I might hook up a smart temp sensor inside the chamber that connects to ifttt and maybe since that up with a smart outlet, but maybe there is a simpler solution.
By the way, from my experience: I’m using 8 mm tubing (6 mm internal diameter) for both air and water circuits. I also initially thought it should lower the pressure. But then I installed the second nozzle and put pipes underneath the chamber: like 1.6 m total pipe length and at least two L-connectors between two nozzles. Then I’ve measured pressure near each of the nozzles with digital pressure sensor. And it appears the pressure is totally the same. No difference at all. And btw no difference in water flow rate as well (which should be if any pressure difference would be present). So probably in much higher distances or with thinner pipes (like 4 mm and less) or with much higher flowrates it would have a role but not in our circumstances.

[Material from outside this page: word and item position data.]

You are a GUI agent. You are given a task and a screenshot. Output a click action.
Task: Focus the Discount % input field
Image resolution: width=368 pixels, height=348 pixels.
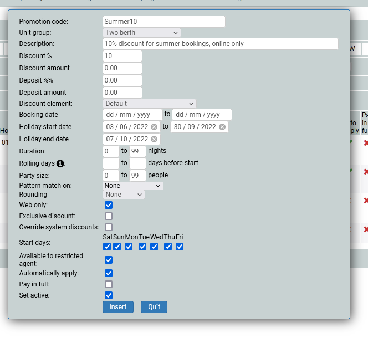(x=122, y=56)

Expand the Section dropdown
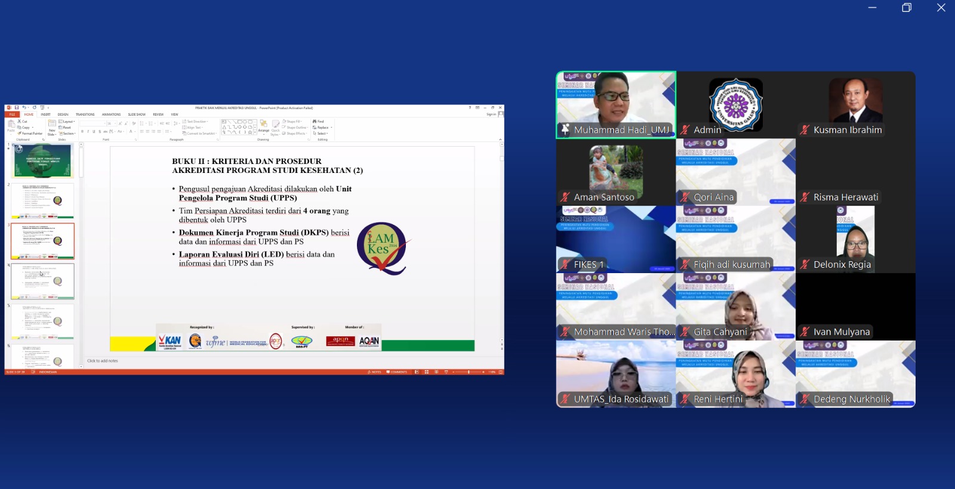pos(67,134)
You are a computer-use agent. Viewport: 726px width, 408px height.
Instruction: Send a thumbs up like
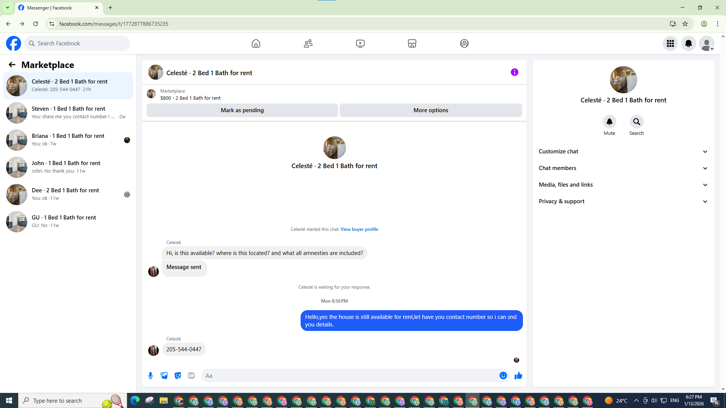pyautogui.click(x=518, y=376)
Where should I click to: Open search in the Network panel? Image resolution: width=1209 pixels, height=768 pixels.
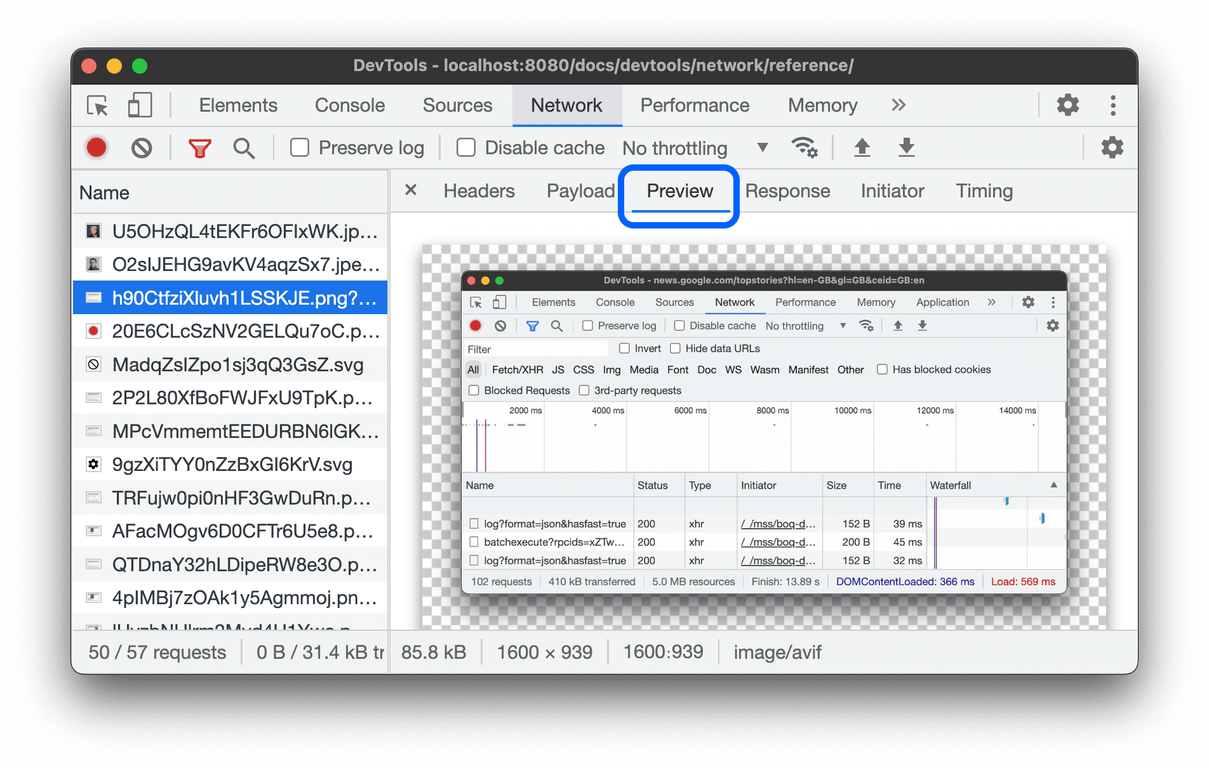point(244,147)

Sorry for being slow folks - Im having stone issues again
Ah, I forgot about the circulation pump. Maybe it will help with chamber temps by keeping the rez cooled down as you plan. Fortunately, you are moving into cooler weather down there. Winters in SoCal
can be all over the place as far as temps though.
P.S. I spent many years in socal before moving to Wa state. I lived in Glendale, Pasadena, and LaVerne. I loved the LA region because you could get anything you wanted locally. Hated it for the smog, gangs and traffic! I still miss it sometimes.
Unfortunately, no. Evaporative cooling only works if the heat can be carried away by the evaporating water. The heat has to go somewhere else or you dont get any cooling. If any water does evaporate from the chamber walls inside, it will just be carrying that heat back to where it came from - inside the chamber.
The same thing will apply to any plastic chamber or any chamber that does not wick water to the outside.
In the case of my fabric chamber, the fabric gets wet from the spray and water wicks to the outside of the chamber. The outside air is at a far lower humidity than inside the chamber, so some of that water evaporates from the fabric. That evaporation leaves the water soaked fabric colder, which in turn cools the interior. In my case, it drops the inside temps anywhere from 7 to 10 degF below room temp.
Interesting. I would not have expected the pressure near the open end of a tube/pipe to have the same pressure when there is flow in the pipe. The orifice size in the nozzle must be really small compared to the pipe diameter - which is true for the SS nozzles I had and for the Delavans. I still would have expected some drop. It must be far less than I was thinking.
Also, I think i was unclear in my post above. I meant that the smaller 1/4" tubing would have a lower flow rate and therefor a lower effective air pressure at the nozzle. From your tests, maybe its not a great a difference as I thought.
In any case, the restricters I put in place to lower the air flow rate are not making any difference so far - still no fuzzies!
Im racking my brain trying to figure out what else could have changed.
I cant believe it didnt occur to me to take the old nozzles apart. I just took two of them apart and cleaning is really easy. It now looks to me like the deposits are mostly salt type - white and powdery looking. There was also some small grit looking stuff that either got through my filter or when I was connecting fittings. There is also what looks like what you get with galvanic corrosion - green flaky stuff. That may not have been due to electrical leaks from the solenoids at all . It could just be from the two dissimilar metals in close proximity - stainless and brass. Maybe the stainless isnt all that hi a quality.